I am after some help with Azure to on-premise VPN routing.

Clients connect into the Azure Vnet via a server running OpenVPN access server. Once connected clients can access the subnet 10.1.0.0/24. I have set up a S2S VPN from our on-premise network, 10.0.0.0/24 to the Azure Vnet. I can ping from the on-premise network to the 10.1.0.0/24 and from a VM in Azure to our on-premise network.

What i do not know is how to connect via the OpenVPN to the on-premise network.

Any help would be most welcome.

Answer 1

I was working on setup similar connection ( one difference is I am using Azure virtual network gateway instead of OpenVPN Access server, it allow client to connect with P2S OpenVPN protocol, and connect to on-premises with S2S IPSec VPN ).

I found this document https://learn.microsoft.com/en-us/azure/vpn-gateway/vpn-gateway-about-point-to-site-routing

but it's misleading. It mentioned BGP is required, but my test shows static route can do the job just fine.

I guess what you need is like :

client machine (192.168.222.2/24) <- P2S OpenVPN connection -> VNet (172.16.0.0/16) &Open VPN Access server <- Site2Site VPN -> On-Premises Network (172.31.0.0/16)

It can work as long as you add proper routing. on OpenVPN client configuration, you need to add something into the configuration file like:
<VpnClientAddressPool>192.168.222.0/24</VpnClientAddressPool>
<Routes>172.16.0.0/16,172.31.0.0/16</Routes>

This tells the OpenVPN client to route traffic for 172.31.0.0 to OpenVPN server.
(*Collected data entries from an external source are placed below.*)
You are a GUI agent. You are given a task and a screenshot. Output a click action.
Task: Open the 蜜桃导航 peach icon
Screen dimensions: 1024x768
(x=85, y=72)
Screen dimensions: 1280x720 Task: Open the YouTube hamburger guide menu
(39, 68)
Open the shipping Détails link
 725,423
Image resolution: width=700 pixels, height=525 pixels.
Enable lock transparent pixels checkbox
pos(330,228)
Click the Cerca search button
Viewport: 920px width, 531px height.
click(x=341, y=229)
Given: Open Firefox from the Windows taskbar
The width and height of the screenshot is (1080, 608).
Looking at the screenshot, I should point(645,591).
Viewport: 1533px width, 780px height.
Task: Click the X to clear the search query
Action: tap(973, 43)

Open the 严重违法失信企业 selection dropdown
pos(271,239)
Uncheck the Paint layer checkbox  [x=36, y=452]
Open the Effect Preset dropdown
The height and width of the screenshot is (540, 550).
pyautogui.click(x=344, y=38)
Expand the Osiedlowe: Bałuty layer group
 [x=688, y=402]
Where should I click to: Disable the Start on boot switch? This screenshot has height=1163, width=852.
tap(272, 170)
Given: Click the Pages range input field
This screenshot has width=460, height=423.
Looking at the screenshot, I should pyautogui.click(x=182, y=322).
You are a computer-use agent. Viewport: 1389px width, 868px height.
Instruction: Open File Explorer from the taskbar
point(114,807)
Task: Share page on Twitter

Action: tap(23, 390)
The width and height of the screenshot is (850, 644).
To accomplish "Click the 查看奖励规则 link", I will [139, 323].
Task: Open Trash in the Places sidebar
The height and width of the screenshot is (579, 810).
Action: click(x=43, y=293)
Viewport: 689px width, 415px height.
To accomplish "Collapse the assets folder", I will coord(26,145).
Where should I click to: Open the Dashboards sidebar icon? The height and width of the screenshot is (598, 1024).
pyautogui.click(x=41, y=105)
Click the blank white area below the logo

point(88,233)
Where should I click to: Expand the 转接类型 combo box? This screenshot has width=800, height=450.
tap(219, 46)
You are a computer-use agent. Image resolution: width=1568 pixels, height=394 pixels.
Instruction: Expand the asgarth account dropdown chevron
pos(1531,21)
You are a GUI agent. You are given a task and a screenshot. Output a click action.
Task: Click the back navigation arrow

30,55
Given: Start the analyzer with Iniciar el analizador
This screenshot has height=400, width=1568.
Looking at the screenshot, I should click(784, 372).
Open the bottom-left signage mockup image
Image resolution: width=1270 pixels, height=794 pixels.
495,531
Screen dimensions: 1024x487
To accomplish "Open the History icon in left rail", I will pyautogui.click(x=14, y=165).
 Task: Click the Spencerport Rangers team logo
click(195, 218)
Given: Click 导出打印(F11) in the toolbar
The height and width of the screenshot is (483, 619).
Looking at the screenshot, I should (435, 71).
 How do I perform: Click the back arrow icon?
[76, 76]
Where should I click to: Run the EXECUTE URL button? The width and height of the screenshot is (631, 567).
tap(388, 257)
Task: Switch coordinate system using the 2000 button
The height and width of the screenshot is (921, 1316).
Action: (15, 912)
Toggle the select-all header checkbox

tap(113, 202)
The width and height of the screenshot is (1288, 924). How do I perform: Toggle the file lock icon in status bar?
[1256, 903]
OpenVPN Server already know where to route 172.31.0.0 ( to On-premises ).

For the IPSec VPN between Open VPN Access server and OnPremises VPN server, you need to add into OnPremises VPN server:

IPSec remote network: 172.16.0.0/16 , 192.168.222.0/24 , this tells OnPrem server to route traffic for VPN client to OpenVPN Access Server. Firewall policy might need to be setup to allow in/out traffic for 192.168.222.0/24 on On-premises VPN server as well.